Power Up Algorithmic Trading with Predictive Modeling -- A Demo

Algorithmic Trading with Python

I found a Python package for quant trading called zipline, which is currently used in production as the backtesting engine powering Quantopian.

Zipline is a Pythonic algorithmic trading library. The system is fundamentally event-driven and a close approximation of how live-trading systems operate. Currently, backtesting is well supported, but the intent is to develop the library for both paper and live trading, so that the same logic used for backtesting can be applied to the market.

Machine Learning with Python

The most popular package for machine learning in python is scikit-learn.

scikit-learn is a Python module for machine learning built on top of SciPy and distributed under the 3-Clause BSD license.
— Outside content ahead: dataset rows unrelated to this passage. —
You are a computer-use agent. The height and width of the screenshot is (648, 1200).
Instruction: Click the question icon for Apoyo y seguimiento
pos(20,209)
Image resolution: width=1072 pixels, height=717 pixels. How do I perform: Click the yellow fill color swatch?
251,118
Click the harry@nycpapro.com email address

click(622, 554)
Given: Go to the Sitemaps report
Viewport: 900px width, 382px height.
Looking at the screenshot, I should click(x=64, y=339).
Combine algorithmic trading with machine learning models

As it becomes more and more easy to collect data, we have so much information that is beyond our traditional understanding machnism of our brain. Also, the full past is summarized into the data. Rules like behind.

Algo trading is not new. Nor is machine learning, thought it’s still quite young. But they have someting in common: they both try to draw the future according to history. Machine learning tries very hard to fit a flexible pattern on the past and use it to predict what we dont know yet, and in some circumstance its quite sucessfull. So I wondered the possibility of integrating this two methods together.

Implementation

This post is not aimed at showing a successfull trading algo. Instead, I will just show the way how you can embed a machine learning model into a quant trading algo. With Python and the zipline environemnt, you only neeed several lines to do that. I do all of this on Quantopian.com, and I suggest you try it too.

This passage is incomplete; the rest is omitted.